## Supplied text:
# 200kg Deadlift



## Timmy Smooth (Nov 24, 2004)

Hey, just back from the gym.

I did a new PB for deadlifts: 200kg. First lift went incredibly well, but stalled half-way on the second, so I gave up on it. Really pleased - my old PB was 180, but that was from ages ago and needed to be smashed! Just alternatively been neglecting deads and squats, even though they're probably my two best exercises after Leg Press, and had a lot of gym downtime with flat moves and job changes...and laziness.

My next target is to break my Squat record. It's currently 230kg, but I want a 250kg before Christmas. I did a comfortable 4 reps at 200kg on wednesday night, and I'm still getting back into them, so I think I'm on target.


----------



## big (Sep 14, 2004)

Well done dude


----------



## RAIKEY (Jun 30, 2005)

nice one Chris!


----------



## the_gre8t_1ne (Apr 18, 2005)

u the same guy I saw at the stars?

Nice 1 mate, im still deading 150kg


----------



## Timmy Smooth (Nov 24, 2004)

Safe, boys, safe. Anything involving legs I'm good at; it's my upper body pushing movements that lag behind.


----------



## Nytol (Jul 16, 2005)

Well done mate.


----------



## Robsta (Oct 2, 2005)

Nice one dude...


----------



## Truewarrior1 (Jan 27, 2005)

what a co-incidence, i broke my pb deadlift today with 220kg first attempt, but i am heavier n slightly younger than you.im dead happy about it.


----------



## big ash1436114517 (Jul 30, 2006)

nice one lad, i done 210kg yesterday, at 17 n 11months training so happy with that sorry


----------



## big pete (Mar 23, 2004)

excellent!!

those are some very respectable lifts!! what sort of bench are you pushing?

how you considered powerlifting?


----------



## Nytol (Jul 16, 2005)

That is a very nice pull at 17.

So who is going to start a deadlift poll like the bench one?

I would do it, but I am sure I'd f*ck it up.

## Exercises:
[1] Answer these questions using the deadlift thread:
(a) What was Timmy Smooth's previous deadlift PB?
(b) What squat weight does he want to reach before Christmas?
(c) How much did Truewarrior1 deadlift on his first attempt?
[2] From the deadlift thread, set down the stretch from "Hey, just back" through "job changes...and laziness." word for word.
[3] Take the deadlift forum thread further, adding new posts after the last one shown.

## Extracted information:
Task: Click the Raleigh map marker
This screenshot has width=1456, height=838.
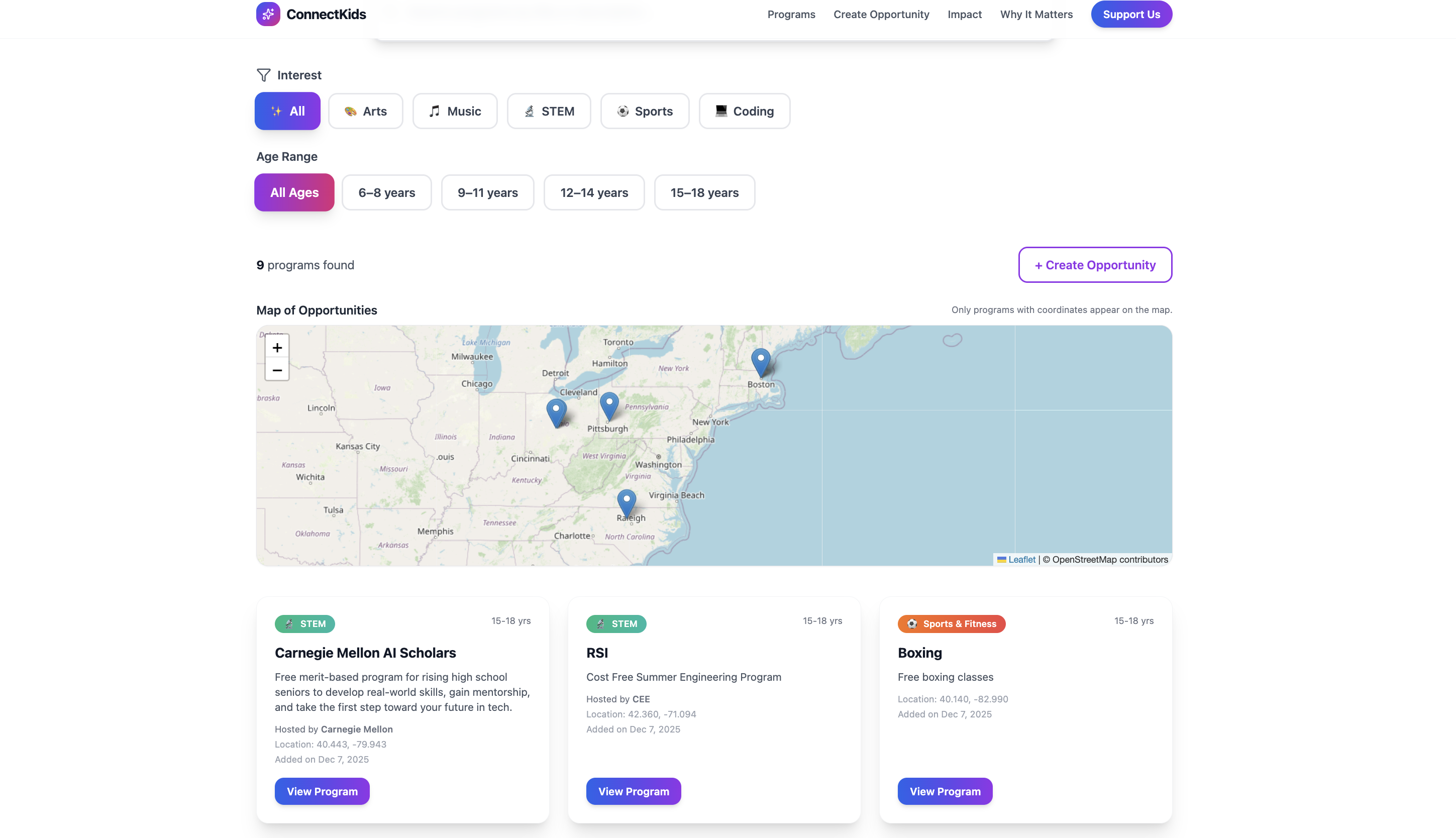Action: point(626,503)
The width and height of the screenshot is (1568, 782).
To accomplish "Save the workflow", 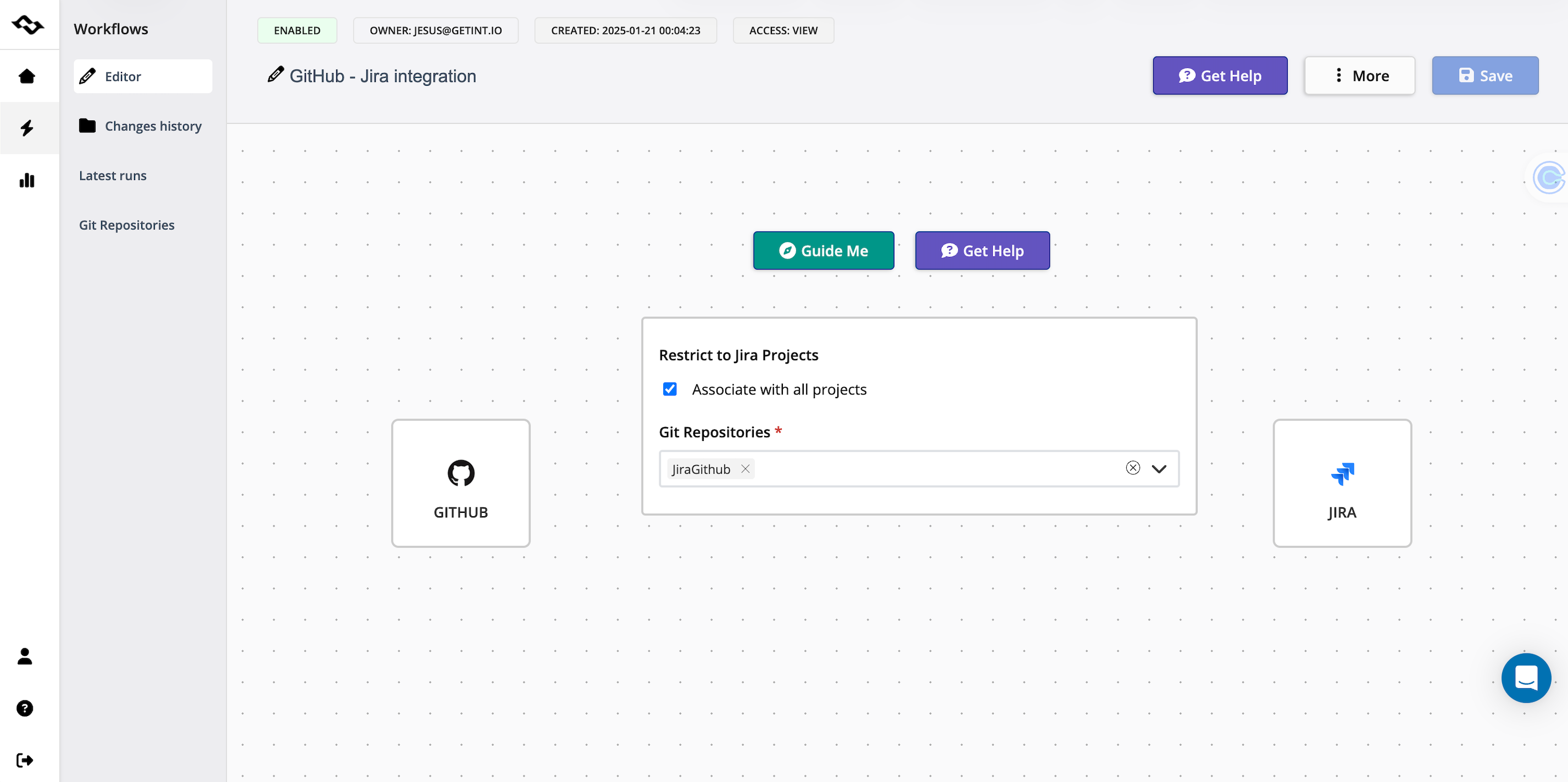I will coord(1484,75).
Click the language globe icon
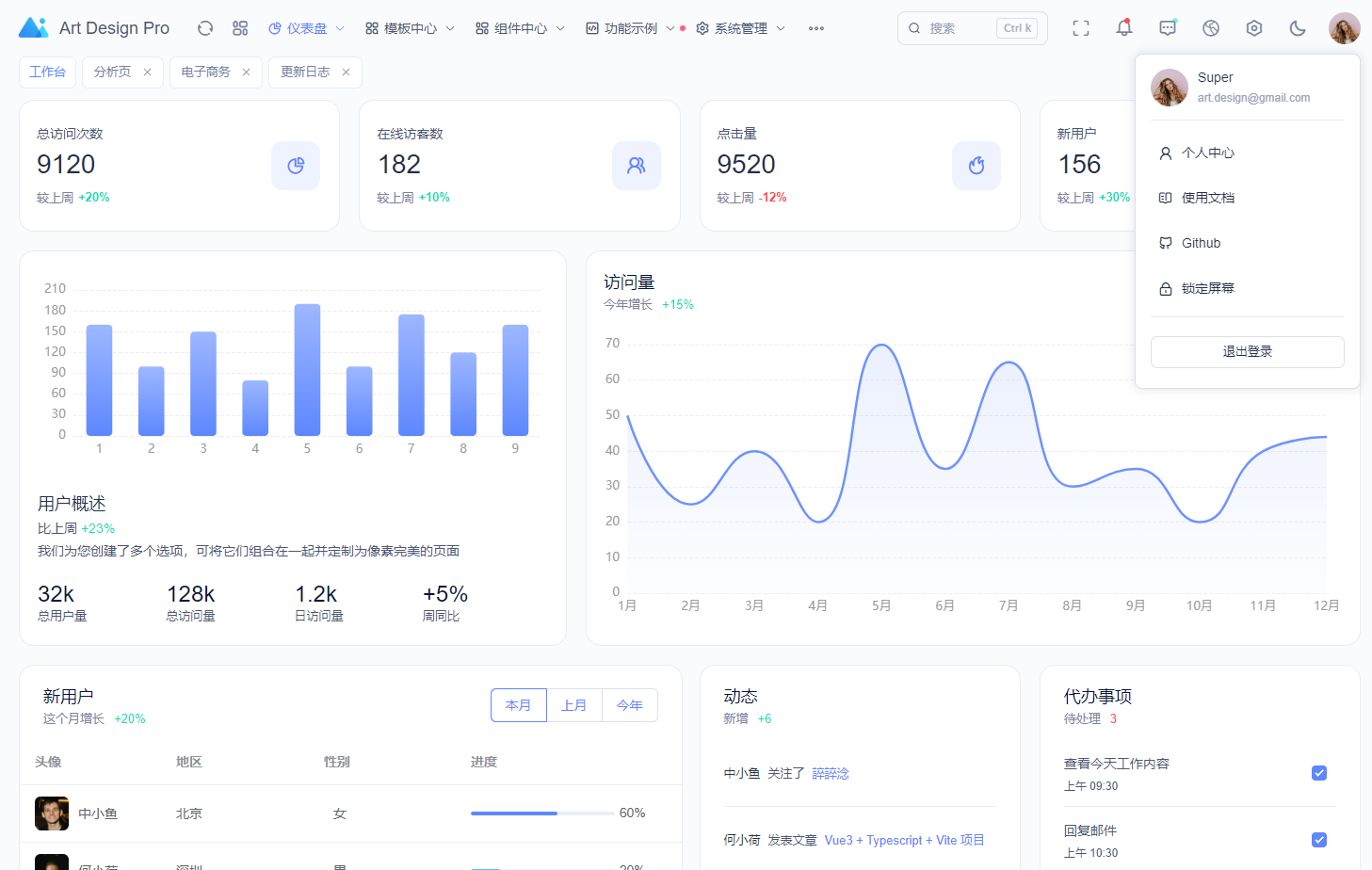 tap(1211, 28)
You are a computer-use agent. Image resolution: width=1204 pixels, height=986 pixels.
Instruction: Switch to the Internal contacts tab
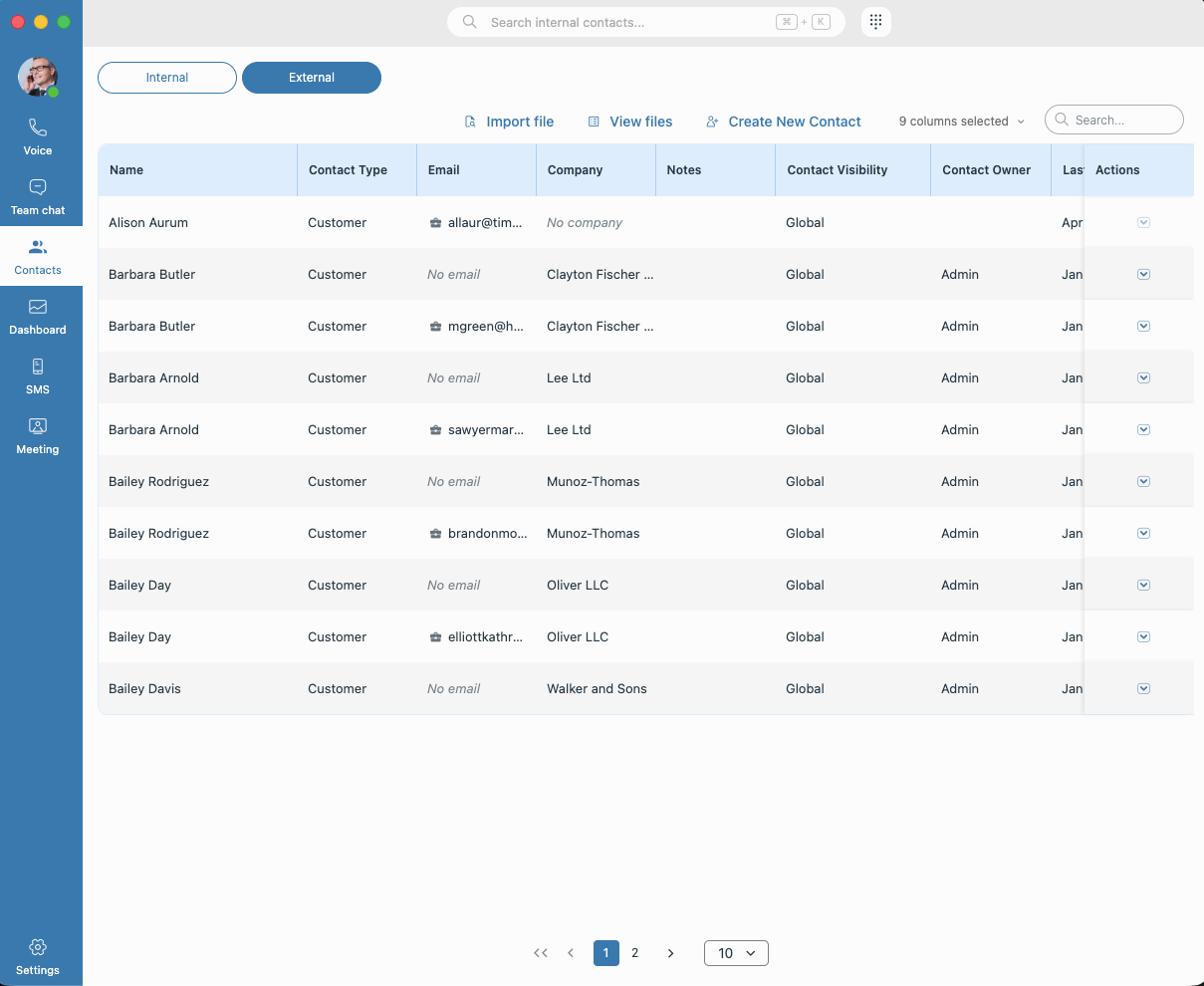point(166,77)
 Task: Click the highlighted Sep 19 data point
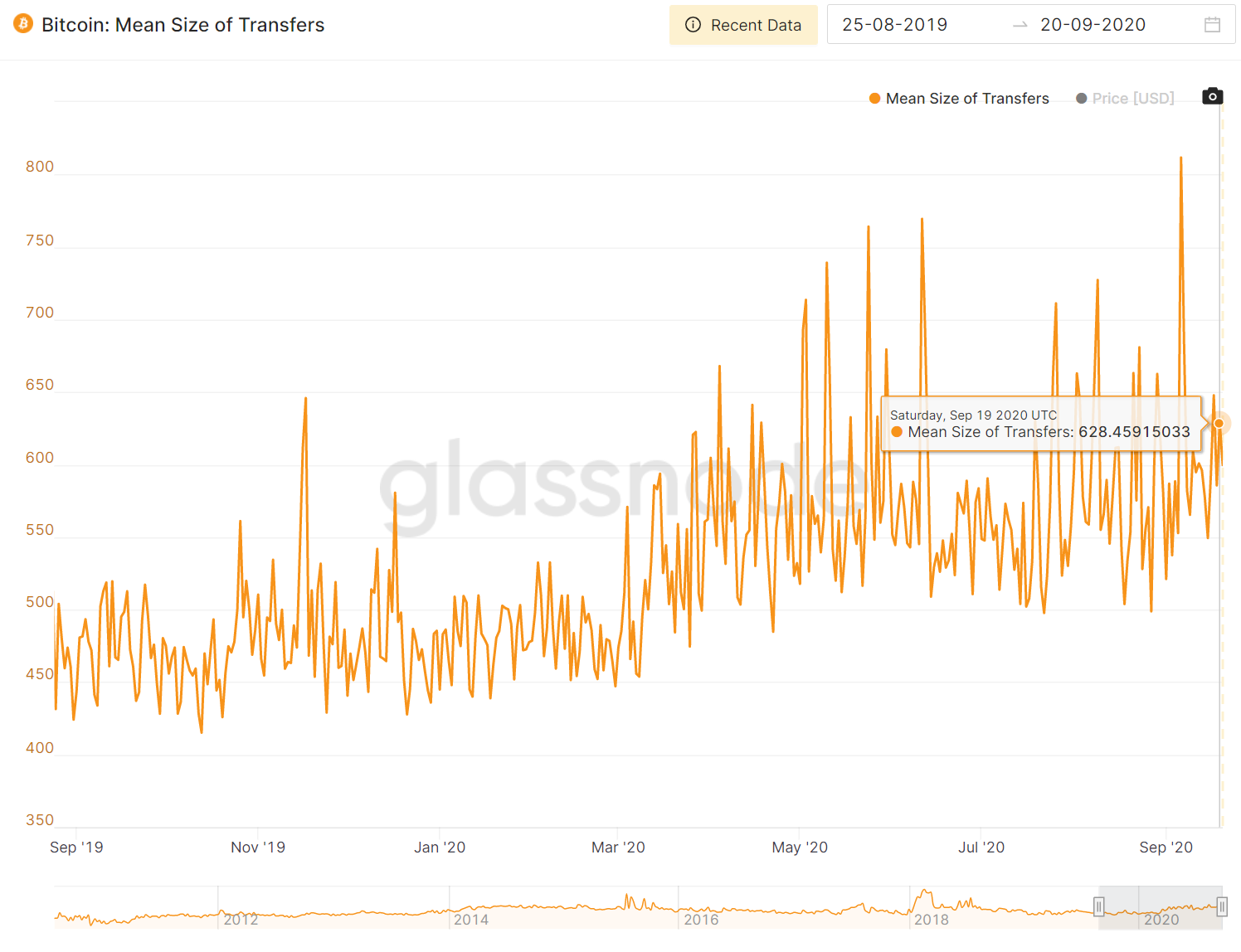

## Answer list:
[1]
(a) 180kg
(b) 250kg
(c) 220kg

[2]
Hey, just back from the gym.

I did a new PB for deadlifts: 200kg. First lift went incredibly well, but stalled half-way on the second, so I gave up on it. Really pleased - my old PB was 180, but that was from ages ago and needed to be smashed! Just alternatively been neglecting deads and squats, even though they're probably my two best exercises after Leg Press, and had a lot of gym downtime with flat moves and job changes...and laziness.

[3]
Me and computers just dont get on,


----------



## big pete (Mar 23, 2004)

lol, sorry that question was aimed at both of you!!

a deadlift poll sounds a good idea, see if we can get some pics or vids up too.


----------



## Aftershock (Jan 28, 2004)

The 200k dead is a nice benchmark. I remember having a mental block and being stuck at 190 for months lol Well done guys!!

I like to stick on a weight and build the reps up to about 6 then add 5-10k and repeat the process.


----------



## DB (Oct 31, 2003)

yeah 200k is a nice lift timmy!

ash 150kg? lisa is deadlifting over 80kg now she is catchin u up!!


----------



## the_gre8t_1ne (Apr 18, 2005)

man, i got ages to go!! im still stuck on 160KG, prob my worst in progression! that and bench


----------



## Aftershock (Jan 28, 2004)

the_gre8t_1ne said:


> man, i got ages to go!! im still stuck on 160KG, prob my worst in progression! that and bench


Well if its any concelation it doesnt seem to be doing your back any halm dude :bounce:


----------



## Nytol (Jul 16, 2005)

So which computer literate person is going to post the poll???


----------



## fits (Feb 3, 2004)

was a poll made? can we have two polls? one for every one and one for people that dont take steroids? i'd like to compare.


----------



## Truewarrior1 (Jan 27, 2005)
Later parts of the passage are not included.